Problem description =>
Write out every entry word for word.

Collected data entries:
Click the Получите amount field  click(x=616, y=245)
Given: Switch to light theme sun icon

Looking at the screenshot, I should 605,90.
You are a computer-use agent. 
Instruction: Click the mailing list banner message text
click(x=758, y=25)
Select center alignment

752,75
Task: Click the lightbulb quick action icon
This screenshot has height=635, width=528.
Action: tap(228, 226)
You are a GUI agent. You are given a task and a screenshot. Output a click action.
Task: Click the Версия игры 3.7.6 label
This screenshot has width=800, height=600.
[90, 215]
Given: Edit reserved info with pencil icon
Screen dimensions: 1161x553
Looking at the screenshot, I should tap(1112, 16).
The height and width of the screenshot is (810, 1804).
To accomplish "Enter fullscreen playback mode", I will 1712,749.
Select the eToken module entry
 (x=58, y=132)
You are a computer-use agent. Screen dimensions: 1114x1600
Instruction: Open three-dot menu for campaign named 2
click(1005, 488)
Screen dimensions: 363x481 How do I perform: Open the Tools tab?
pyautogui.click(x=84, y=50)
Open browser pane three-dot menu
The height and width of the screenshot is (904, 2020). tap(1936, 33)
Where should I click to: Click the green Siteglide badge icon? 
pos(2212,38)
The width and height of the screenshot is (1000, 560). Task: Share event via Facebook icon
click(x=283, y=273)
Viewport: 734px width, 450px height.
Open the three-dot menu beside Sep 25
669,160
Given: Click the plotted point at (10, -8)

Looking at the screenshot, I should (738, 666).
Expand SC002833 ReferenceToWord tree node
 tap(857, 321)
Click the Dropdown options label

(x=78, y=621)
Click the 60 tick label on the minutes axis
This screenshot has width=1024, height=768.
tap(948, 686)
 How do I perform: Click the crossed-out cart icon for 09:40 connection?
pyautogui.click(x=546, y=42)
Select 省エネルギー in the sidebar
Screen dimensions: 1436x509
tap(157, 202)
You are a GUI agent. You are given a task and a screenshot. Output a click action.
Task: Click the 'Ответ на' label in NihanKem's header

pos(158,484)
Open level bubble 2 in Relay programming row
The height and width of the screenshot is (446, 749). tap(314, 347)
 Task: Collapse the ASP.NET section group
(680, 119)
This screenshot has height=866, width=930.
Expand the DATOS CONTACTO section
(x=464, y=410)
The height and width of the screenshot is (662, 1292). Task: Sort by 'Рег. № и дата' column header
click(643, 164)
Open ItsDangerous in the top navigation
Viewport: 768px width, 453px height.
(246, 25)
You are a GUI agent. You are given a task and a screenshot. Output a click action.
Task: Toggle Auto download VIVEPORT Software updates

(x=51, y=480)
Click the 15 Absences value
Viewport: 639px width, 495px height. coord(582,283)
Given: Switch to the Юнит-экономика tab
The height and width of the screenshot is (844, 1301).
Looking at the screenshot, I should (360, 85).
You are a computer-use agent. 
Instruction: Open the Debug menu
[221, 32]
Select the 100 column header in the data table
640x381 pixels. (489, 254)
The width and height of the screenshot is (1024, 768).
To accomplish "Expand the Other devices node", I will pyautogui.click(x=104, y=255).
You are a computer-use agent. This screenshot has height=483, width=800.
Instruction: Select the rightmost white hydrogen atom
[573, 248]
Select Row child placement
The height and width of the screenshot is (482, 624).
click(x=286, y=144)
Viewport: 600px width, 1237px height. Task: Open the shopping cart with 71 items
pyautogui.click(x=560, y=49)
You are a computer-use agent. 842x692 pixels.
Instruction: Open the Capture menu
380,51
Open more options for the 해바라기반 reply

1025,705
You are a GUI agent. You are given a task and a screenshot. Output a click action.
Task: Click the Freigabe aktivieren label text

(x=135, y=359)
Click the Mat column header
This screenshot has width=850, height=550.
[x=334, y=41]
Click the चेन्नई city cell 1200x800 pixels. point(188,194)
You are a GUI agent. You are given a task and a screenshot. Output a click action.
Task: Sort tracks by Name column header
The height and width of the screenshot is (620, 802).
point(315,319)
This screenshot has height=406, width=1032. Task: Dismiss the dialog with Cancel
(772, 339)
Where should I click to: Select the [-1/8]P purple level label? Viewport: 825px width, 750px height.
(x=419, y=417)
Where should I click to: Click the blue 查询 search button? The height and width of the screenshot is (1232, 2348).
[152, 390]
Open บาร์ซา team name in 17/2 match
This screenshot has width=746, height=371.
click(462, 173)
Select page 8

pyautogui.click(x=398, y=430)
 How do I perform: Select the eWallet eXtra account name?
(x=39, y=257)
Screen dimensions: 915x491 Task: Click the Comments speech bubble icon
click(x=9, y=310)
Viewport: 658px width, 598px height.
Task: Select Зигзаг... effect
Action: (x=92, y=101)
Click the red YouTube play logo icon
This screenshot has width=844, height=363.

Answer section =>
Click the Получите amount field  click(x=616, y=245)
Given: Switch to light theme sun icon

Looking at the screenshot, I should 605,90.
You are a computer-use agent. 
Instruction: Click the mailing list banner message text
click(x=758, y=25)
Select center alignment

752,75
Task: Click the lightbulb quick action icon
This screenshot has height=635, width=528.
Action: tap(228, 226)
You are a GUI agent. You are given a task and a screenshot. Output a click action.
Task: Click the Версия игры 3.7.6 label
This screenshot has width=800, height=600.
[90, 215]
Given: Edit reserved info with pencil icon
Screen dimensions: 1161x553
Looking at the screenshot, I should tap(1112, 16).
The height and width of the screenshot is (810, 1804).
To accomplish "Enter fullscreen playback mode", I will 1712,749.
Select the eToken module entry
 (x=58, y=132)
You are a computer-use agent. Screen dimensions: 1114x1600
Instruction: Open three-dot menu for campaign named 2
click(1005, 488)
Screen dimensions: 363x481 How do I perform: Open the Tools tab?
pyautogui.click(x=84, y=50)
Open browser pane three-dot menu
The height and width of the screenshot is (904, 2020). tap(1936, 33)
Where should I click to: Click the green Siteglide badge icon? 
pos(2212,38)
The width and height of the screenshot is (1000, 560). Task: Share event via Facebook icon
click(x=283, y=273)
Viewport: 734px width, 450px height.
Open the three-dot menu beside Sep 25
669,160
Given: Click the plotted point at (10, -8)

Looking at the screenshot, I should (738, 666).
Expand SC002833 ReferenceToWord tree node
 tap(857, 321)
Click the Dropdown options label

(x=78, y=621)
Click the 60 tick label on the minutes axis
This screenshot has width=1024, height=768.
tap(948, 686)
 How do I perform: Click the crossed-out cart icon for 09:40 connection?
pyautogui.click(x=546, y=42)
Select 省エネルギー in the sidebar
Screen dimensions: 1436x509
tap(157, 202)
You are a GUI agent. You are given a task and a screenshot. Output a click action.
Task: Click the 'Ответ на' label in NihanKem's header

pos(158,484)
Open level bubble 2 in Relay programming row
The height and width of the screenshot is (446, 749). tap(314, 347)
 Task: Collapse the ASP.NET section group
(680, 119)
This screenshot has height=866, width=930.
Expand the DATOS CONTACTO section
(x=464, y=410)
The height and width of the screenshot is (662, 1292). Task: Sort by 'Рег. № и дата' column header
click(643, 164)
Open ItsDangerous in the top navigation
Viewport: 768px width, 453px height.
(246, 25)
You are a GUI agent. You are given a task and a screenshot. Output a click action.
Task: Toggle Auto download VIVEPORT Software updates

(x=51, y=480)
Click the 15 Absences value
Viewport: 639px width, 495px height. coord(582,283)
Given: Switch to the Юнит-экономика tab
The height and width of the screenshot is (844, 1301).
Looking at the screenshot, I should (360, 85).
You are a computer-use agent. 
Instruction: Open the Debug menu
[221, 32]
Select the 100 column header in the data table
640x381 pixels. (489, 254)
The width and height of the screenshot is (1024, 768).
To accomplish "Expand the Other devices node", I will pyautogui.click(x=104, y=255).
You are a computer-use agent. This screenshot has height=483, width=800.
Instruction: Select the rightmost white hydrogen atom
[573, 248]
Select Row child placement
The height and width of the screenshot is (482, 624).
click(x=286, y=144)
Viewport: 600px width, 1237px height. Task: Open the shopping cart with 71 items
pyautogui.click(x=560, y=49)
You are a computer-use agent. 842x692 pixels.
Instruction: Open the Capture menu
380,51
Open more options for the 해바라기반 reply

1025,705
You are a GUI agent. You are given a task and a screenshot. Output a click action.
Task: Click the Freigabe aktivieren label text

(x=135, y=359)
Click the Mat column header
This screenshot has width=850, height=550.
[x=334, y=41]
Click the चेन्नई city cell 1200x800 pixels. point(188,194)
You are a GUI agent. You are given a task and a screenshot. Output a click action.
Task: Sort tracks by Name column header
The height and width of the screenshot is (620, 802).
point(315,319)
This screenshot has height=406, width=1032. Task: Dismiss the dialog with Cancel
(772, 339)
Where should I click to: Select the [-1/8]P purple level label? Viewport: 825px width, 750px height.
(x=419, y=417)
Where should I click to: Click the blue 查询 search button? The height and width of the screenshot is (1232, 2348).
[152, 390]
Open บาร์ซา team name in 17/2 match
This screenshot has width=746, height=371.
click(462, 173)
Select page 8

pyautogui.click(x=398, y=430)
 How do I perform: Select the eWallet eXtra account name?
(x=39, y=257)
Screen dimensions: 915x491 Task: Click the Comments speech bubble icon
click(x=9, y=310)
Viewport: 658px width, 598px height.
Task: Select Зигзаг... effect
Action: (x=92, y=101)
Click the red YouTube play logo icon
This screenshot has width=844, height=363.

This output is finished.